__Exercise description__: From the article below on the RUMA alliance's response to the medics' letter, write out word for word the passage between "Studies across five" and "and poor welfare.", inclusive.

__Source document__:
--------

14th Nov 2016 / By Alistair Driver

Ruma

The RUMA alliance has issued a strongly worded response to calls by medics for an immediate UK ban on preventative mass medication of farmed livestock.

In a letter published in the Daily Telegraph today (November 14) and reported prominently in the paper and on its website, leading figures from the medical profession call for the Government to ‘immediately introduce a UK-wide ban on the routine preventative mass medication of animals’.

It also calls on Defra Secretary Andrea Leadsom and Health Secretary Jeremy Hunt MP to ‘urgently curb farm use of the ‘critically important’ antibiotics’.

The letter, published on the first days of World Antibiotic Awareness Week, is signed by the heads of 12 royal medical colleges, as well as the Faculty of Public Health, the British Medical Association and two leading health journals.

They claimed Brexit meant the UK was now in an 'ideal position' to implement a ban. 

Exceptionally disappointing 

In its response, the RUMA (Responsible Use of Medicines in Agriculture) alliance describes the letter as ‘exceptionally disappointing’.

It accuses its authors of hypocrisy, given from those heading human and animal medicine in the UK to stop the ‘blame game’ on antimicrobial resistance (AMR) as all parties work together to implement the global One Health AMR strategy.

The alliance said: “In fact this type of orchestrated rhetoric, supported by scant facts, is potentially harmful to the health and welfare of our farm animals, pets and horses.

We currently use 37 per cent of the UK’s antibiotics to manage disease and infection, and produce safe food from over a billion farm animals in the UK every year.

“Strict withdrawal periods mean antibiotic residues in food are not an issue, but overall use, as in human medicine, must fall as farming plays its part in reducing the spread of antibiotic-resistant bacteria.”

Echoing the sentiments of an NPA press release published earlier today outlining the various ways the pig industry is ‘stepping up to the antibiotic challenge’, the RUMA alliance stresses that the farming industry is taking the issue seriously.

It pointed out how the vital antibiotic colistin, which for decades was used almost solely in veterinary medicine, has been voluntarily restricted in all species. Furthermore, many critically important antibiotics (CIAs), currently forming less than 1 per cent of annual use, can now only be applied by individual injection.

The UK is among the lower users of antibiotics in farming within the EU and, in reducing use by some 60 per cent in the past six years, the Netherlands is now at approximately the same level as us, RUMA noted.  

The Government has set a target of reducing antibiotic use in farming by around 20 per cent by 2018. The RUMA alliance has been given the task of overseeing the setting sector-specific objectives to cut and refine use through its Targets Task Force set up earlier this year.

Antibiotic data

RUMA, chaired by Gwyn Jones and whose 28 members include NPA, said it was eagerly awaiting the latest annual UK antibiotic data, to be released later this week, to see what progress is being made.

It said efforts would continue to ‘reduce, refine and replace antibiotic use in a measured and scientifically-robust way’, despite the fact resistance in humans continues to be largely attributed to human medicine.

Studies across five European countries including the UK indicate farm animal use is potentially associated with as few as one in every 370 human clinical cases of E. coli infection.

RUMA said: “Taking away the option, without good reason, to treat preventatively or to administer treatment in the most effective manner or to restrict certain products already being used responsibly and at very low levels, risks creating more severe disease problems and poor welfare.

“Caring for the health and welfare of animals is a serious business and one which should not be jeopardised by poor research and avoiding responsibility.”

--------

__Recorded information__:
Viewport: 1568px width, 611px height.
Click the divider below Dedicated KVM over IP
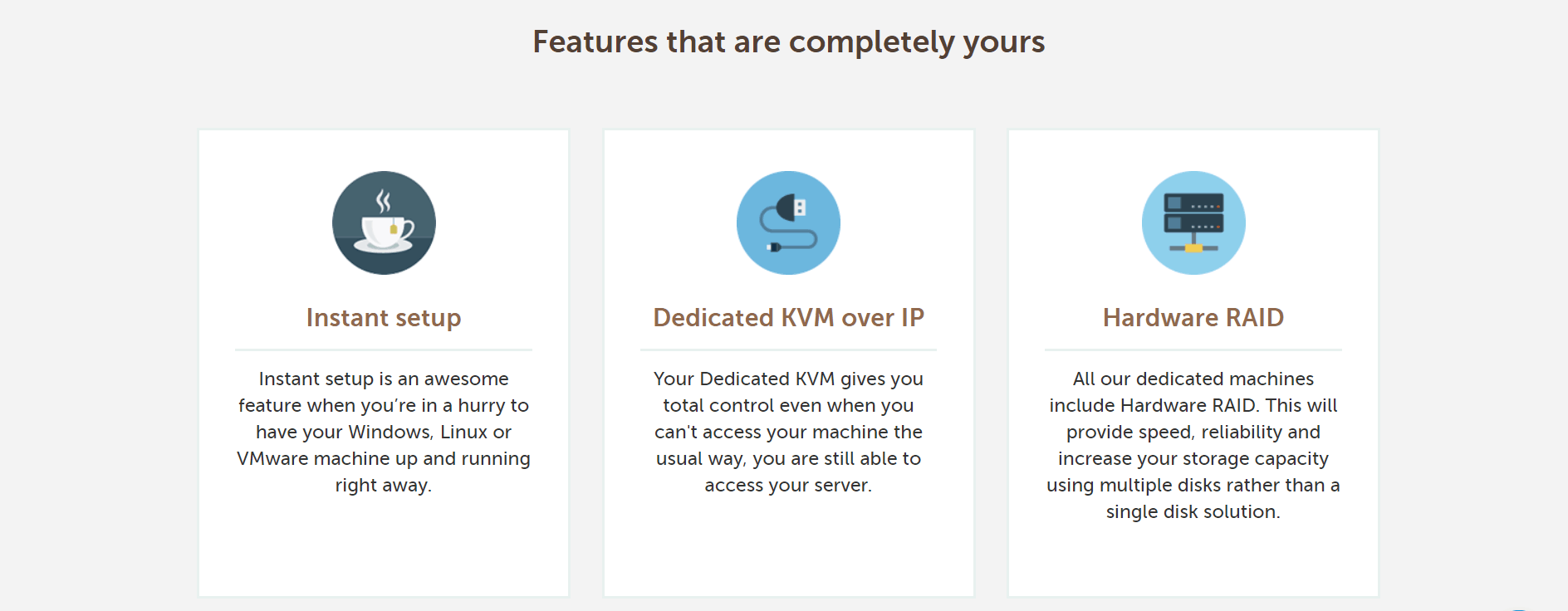(x=788, y=349)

--------

__Task solution__:
Studies across five European countries including the UK indicate farm animal use is potentially associated with as few as one in every 370 human clinical cases of E. coli infection.

RUMA said: “Taking away the option, without good reason, to treat preventatively or to administer treatment in the most effective manner or to restrict certain products already being used responsibly and at very low levels, risks creating more severe disease problems and poor welfare.